The Historical Experience
While the history and origin of the Waswahili people remains a contentious issue, scholars of culture and house form have in the past acknowledged that there is an obvious difficulty in attempting to transfer ideas and concepts from one culture to another. Swahili culture has been seen to display a myriad of influences from the wider Indian Ocean, producing an integrated mix that is different from its antecedents, something Deetz termed as creolization, in his book, Small Things Forgotten.
The islands of the Lamu archipelago-Lamu, Manda, Pate, Ndau and Kiwayu- are thought to be the home of the oldest of the East African coastal settlements, as reported by the famous Arab traveler Ibn Battuta. Archaeological evidence in nearby sites such as Shanga and Manda indicates that Swahili settlements were established in the Lamu archipelago as early as the 9th Century. The early visitors and settlers, among which were Indians, Arabians, and Portuguese, integrated with the African residents establishing a culture that lives on to date.
The Lamu Experience
When you arrive in Lamu island, ofcourse the best approach being that of a visitor arriving by boat from the mainland, you become aware of the crescent shaped island as you move through the narrow navigable channel. The channel opens up to a breath-taking seafront view of Lamu stone town on one side and Manda island on the other. The seafront, characterised by 2-3 storey white washed verandah buildings of the mid 19th-20th Century, presenting an unbroken two dimensional face to the harbour remain the distinct character that you will take away from Lamu. That and the numerous donkeys that await you at the boat docking pier. Behind the seafront verandah houses lies the bazaar street characterised by Indian shophouses similar to those found in Mombasa and Zanzibar. The bazaar street runs the length of the town, one which you can cover in a 15min walk or an entire day, depending on whether or not you get lost in the enclave of mkomani- the largest and both architecturally and historically the most important part of the old town. Between these narrow winding streets, donkeys find it hard to manouver. Here you are in shade and although you might find yourself in lonely alleys between 3-4 floors high white washed Swahili-Arab houses, the Swahili people are very friendly and hospitable. They consider themselves wa-ungwana- civilised urban dwellers. (perhaps contrasting the wa-shenzi- rural dwellers who were considered to be uncouth, savages that lived in either partly stoned or mud-thatch houses). If you are lost in Mkomani you can follow the drainage channel that will lead you back to the bazaar street and finally the waterfront, which serves as the datum for this town.
Far from experiencing the endless sandy beaches that stretch upto the shores of Shela ‘the new posh Lamu’ where you are most likely going to spend your holiday watching the horizon and the surburbia donkeys that are fancier than those found in the old town, there are many lessons to pick up from Lamu.
The Urban Experience
Kevin Lynch’s analysis on the elements that characterise the city- paths, edges, districts, nodes and landmarks are evident in the planning of lamu stone town.

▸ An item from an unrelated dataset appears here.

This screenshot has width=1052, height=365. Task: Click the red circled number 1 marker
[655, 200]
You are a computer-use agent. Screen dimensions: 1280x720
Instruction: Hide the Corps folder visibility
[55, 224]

The urban character, which consists of three disinct districts- the seafront, the bazaar street and the enclave of mkomani is vital in the legiblity and permeability of the environment in the stone town. The integration of the traditional way in which people perceive a place, their routes of movement, the landmarks and the their attitudes is essential in the making of a place.
The Conservationist Experience
While the port city of Lamu resembles the mercantile cities of the Gulf region, most of the stone houses reflect an architecture that is distinct and in fact contrasting other Islamic architecture, which goes to show that this Swahili architecture suggests African roots for some features of its structure and planning. It goes without saying that Swahili culture, and its architecture, like that of any other people, is not static; it changes and evolves, coming to terms with new ideas, reacting to pressures from within its own society and to foreign pressures exerted from within and beyond its boundaries. Lamu, having not suffered from the process of modernization that has destroyed many old towns throughout the world, serves as a reminder of the culture and history of the Swahili coast. For the dilemma between constancy and change, one can argue that perceptions and behaviour are culturally linked, and therefore interchangeable, or that both are inborn and hence constant. I choose to echo the words of one Garret Eckbo that, basically life today is not static. If we do not move forward, we will slide backwards. Every push in the right direction is a blow for freedom and every failure to push is an aid to reaction.
Wherever you stand, either between this divide of modern verses tradition, historian, urbanist or just tourist, be sure to visit this small island town where the donkey population surpasses that of the unforgettable friendly Lamuites, ride a donkey, see the famous wood carvings, enjoy the cultural festivals, try some chips-mayai and take some Lamu back home with you.